New Genetic Testing Method Can Improve Cancer Detection
A large proportion of cancer patients carry genetic variants of unknown significance.
A newly developed process can identify mutations and prioritize gene variants in breast and ovarian cancer that were previously missed by conventional genetic testing, according to a study published in BMC Medical Genomics.
In southwestern Ontario, Canada, approximately 16 to 20% of women who had their BRCA genes tested were found to carry a variant that is already well understood by clinicians and genetic counselors. This allows doctors to decide whether or not to proceed with certain treatments.
The remaining 80 to 84% of women carry gene variants of uncertain significance, leaving an unclear path for how patients and doctors should proceed. At this time, there are no standard agreements on how to diagnose these patients.
A new detection method was first applied to 102 people who were at risk or had a diagnosis of inherited breast cancer.
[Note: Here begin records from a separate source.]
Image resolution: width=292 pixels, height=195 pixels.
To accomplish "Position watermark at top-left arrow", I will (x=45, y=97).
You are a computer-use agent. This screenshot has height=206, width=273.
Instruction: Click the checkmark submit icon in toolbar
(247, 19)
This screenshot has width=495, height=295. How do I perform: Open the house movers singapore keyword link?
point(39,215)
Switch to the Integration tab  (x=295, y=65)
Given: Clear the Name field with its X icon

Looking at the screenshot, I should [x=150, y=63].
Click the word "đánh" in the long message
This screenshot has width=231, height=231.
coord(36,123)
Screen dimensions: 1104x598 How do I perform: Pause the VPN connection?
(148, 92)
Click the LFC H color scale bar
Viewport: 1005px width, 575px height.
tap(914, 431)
There were 15,311 variants identified in 7 complete genes, and after the analysis was finished, between 0 and 3 variants were prioritized in most of the participants.
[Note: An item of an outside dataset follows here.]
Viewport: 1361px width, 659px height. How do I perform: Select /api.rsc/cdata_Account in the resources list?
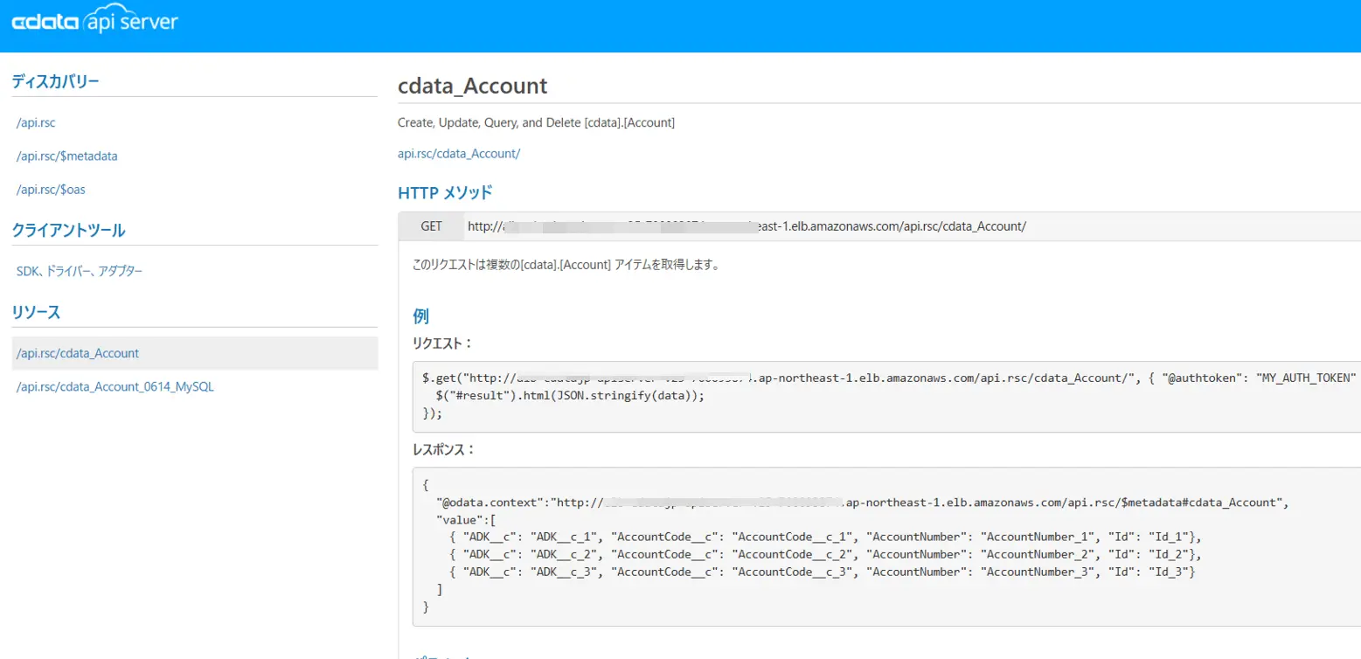(78, 354)
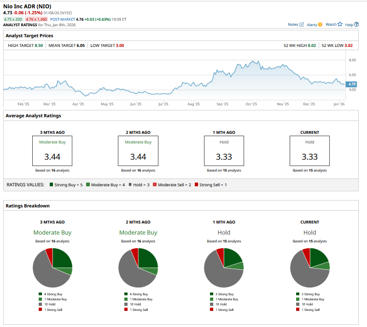Click the CURRENT ratings pie chart

click(310, 268)
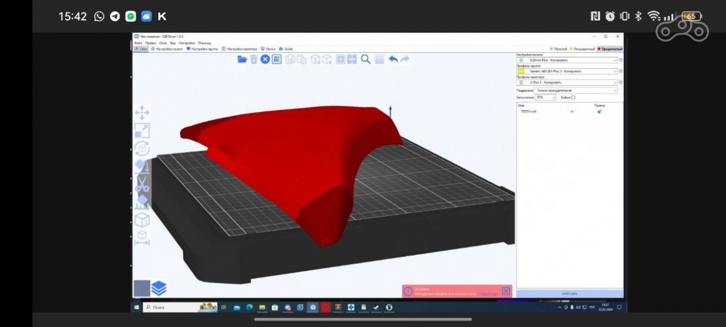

“When a woman with a family history of breast cancer sees her physician, they want to know if they have a mutation in breast/ovarian cancer genes,” said lead researcher Peter Rogan, PhD. “All of the patients that we studied had been sequenced for BRCA1 or BRCA2. The causative cancer gene variants are hiding in plain sight in these and other cancer genes, but the original testing laboratory didn't recognize them. Our approach can reveal gene variants that might explain their increased risk for cancer.”
If the method is applied, it could reduce the number of possible variants that need to be investigated, while also increasing the amount of patients who are properly diagnosed.
In order to increase the benefit from genetic testing for breast cancer, researchers believe that doctors and policymakers should include additional genes in testing and consider new approaches that can interpret complete gene sequences.